The ribosome binds to the start codon on the mRNA, and the complementary anticodon of a tRNA molecule carrying the specific amino acid binds to it.
Another tRNA with a matching anticodon binds to the next codon on the mRNA, bringing the next amino acid.
Enzymes, with the help of ATP, link the amino acids on adjacent tRNA molecules, forming a peptide bond.
The ribosome moves along the mRNA strand, releasing the first tRNA and allowing a new tRNA to bind.
Translation continues until the ribosome reaches a stop codon. At this point, the ribosome, mRNA, and tRNA molecules detach, leaving a complete polypeptide chain.
A protein may consist of one or more polypeptide chains. After translation, these chains undergo post-translational modifications:
Folding: The polypeptide folds into a secondary structure such as an alpha-helix or beta-sheet.
Assembly: Different polypeptide chains, along with any non-protein groups (e.g., lipids or carbohydrates), combine to form a quaternary structure.
This post-translational modification determines the final shape and function of the protein.
Anticodon: a sequence of three adjacent nucleotides on a molecule of transfer RNA that is complementary to a particular codon on a messenger RNA molecule.
Codon: a sequence of three adjacent nucleotides in mRNA that codes for one amino acid.
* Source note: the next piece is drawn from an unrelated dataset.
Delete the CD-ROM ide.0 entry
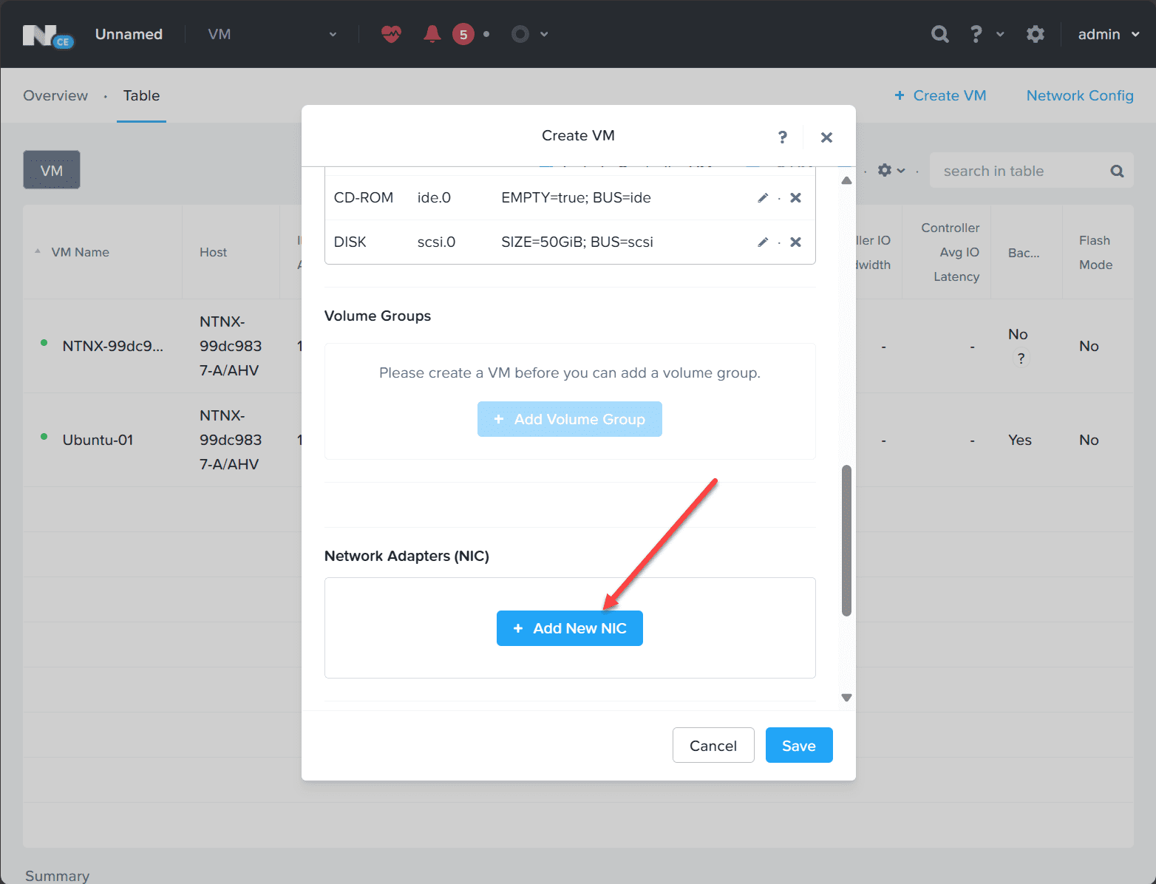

Degenerate code: more than one codon can code for the same amino acid.
mRNA: RNA molecule produced during transcription that is complementary to a gene and carries the sequence out of the nucleus to a ribosome.
Non-overlapping: stating that codons on a gene are read in order, one immediately after the other.
Promoter: Sequence of DNA prior to a gene to which transcription factors (and so RNA polymerase) can bind.
Ribose: pentose sugar found in RNA.
RNA polymerase: enzyme required for transcription that is responsible for breaking hydrogen bonds in a DNA molecule and simultaneously forming phosphoester bonds in an mRNA molecule.
Splicing: the modification of a polynucleotide through breaking and forming phosphoester bonds e.g. during the formation of mature mRNA from pre-mRNA.
Transcription: formation of messenger RNA molecules from the DNA that makes up a particular gene. It is the first stage of protein synthesis.
Translation: formation of a polypeptide from mRNA using tRNA.
tRNA: RNA molecule shaped like a clover-leaf with an attached amino acid that is specific to the anticodon on the opposite side of the molecule.
Universal code: referencing that the codons in DNA represent the same amino acids in (almost) all organisms.
Uracil: nucleotide base in RNA. Pairs with adenine.